-------- 提供テキスト

[歴史] 平将門(4)−5江戸東京の将門伝説

だいぶ寄り道して将門伝説の話が中断しておりましたが、やっとの事でお江戸東京の将門公御由緒の場所を訪ねて見ました。
日本国の中心”東京”、そのまた中心の大手町界隈の遺構に平将門首塚があります。最先端の高層ビルオフィス街には可なり異端な存在にみえますが、現在に至る過程で数度に亘る整理移転の作業は怨霊の祟り?…とおぼしき事故で諦め、将門遺構を鎮魂して地域の安泰を祈願する場所として存続しているようです。将門の「天慶の乱」はゆうに1080年前、天慶3年(940)の事で最早伝説的歴史の色合いがありますが話しを追跡してまいります。……
関八州坂東を制覇し新皇を名乗る将門でしたが俵藤太こと下野国押領使藤原秀郷」が4千の大軍を率い貞盛軍と協力し将門の本拠地岩井(茨城県)島広山にある石井営所を奇襲され流れ矢に当り将門は敢え無く戦死します。…その首は京都に送られ晒されますが、将門の晒し首は更なる一戦を交えんと失われた胴体を求めて眼を剥き見開いて飛び去ったと伝えられ、落下したのが武蔵国豊嶋郡芝崎村と呼ばれた大手町の将門首塚の地でした。 

photo…大手町 平将門墓(首塚当時関東には桓武平氏の豪族、坂東八平氏が割拠し、その一つ秩父氏が当地付近に館を構えたとされ、のち江戸氏と改名し、大田道灌に敗れるまで支配したとされていますが、桓武平氏下総鎮守府将軍平良将の子将門との直接関係はないとすれば、大手町に首が落下する必然性は見当たらず僅かに、もう一飛で胴体の埋められた岩井があるのですが?
……ここからは私の多分…だろう、の話ですから悪しからず……天慶の乱後豊嶋郡芝崎村(大手町)に落雷とか隕石落下など大きな痕跡を残す事象が在ったのか?、…はたまた疫病大流行など将門怨霊を想起させる事が起きたのかもしれません、…同時代に起こった有名なお話は菅原道真公が朝廷内の出来事、藤原氏に謀られ冤罪されて大宰府で流刑死に果て、道真怨霊による事件が多発し怨霊鎮魂の北野天満宮建立の話が残されております。

----------------
-------- 収集データ

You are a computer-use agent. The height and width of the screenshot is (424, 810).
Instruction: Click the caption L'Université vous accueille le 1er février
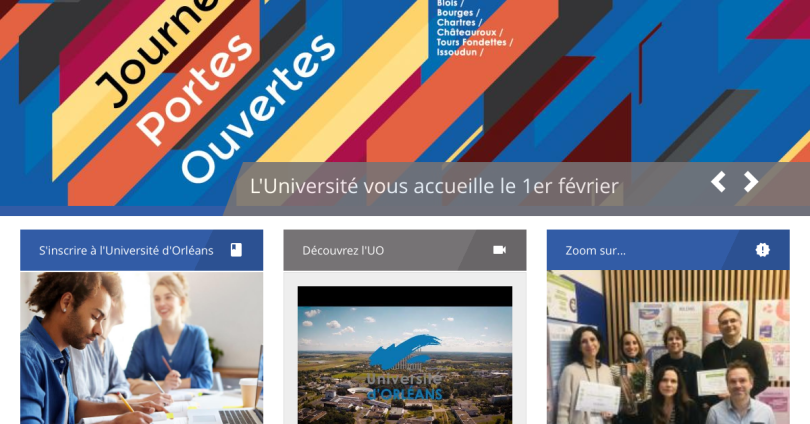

----------------

平将門伝説の文章を、最後の一文に続けて書き進めよ。 これらの資料は、平将門伝説の文章とは関わりのない別個のものである。

* 解答例
同時代の社会心情を勘案すれば当然の結末として将門公怨霊鎮魂の神社建立と云う筋書きが見えてまいります。…当地に平将門命が祀られた神田明神が存在した道理となります。なお当時の社名は不明ですが、……この神田明神は、その後徳川家康公江戸入府、江戸城整備で慶長8年(1603)駿河台に移転を経て現在地千代田区外神田(元和2年-1616-)で神田明神社を名乗ります。主神平将門命ですが、江戸の町方など更なる信者サービスとして、大黒さま、恵比寿さまを御祭神に加え、関東即ち坂東の英雄”平将門命”は江戸民衆の心を掴んでいるのでしょうか……

photo…江戸総鎮守神田明神それでは駿河台、神田川の向こう側、江戸総鎮守神田明神にまいりました。ここのお社も関東大震災で焼失、再建では不燃化され昭和の東京大空襲では焼けずに残された建物です。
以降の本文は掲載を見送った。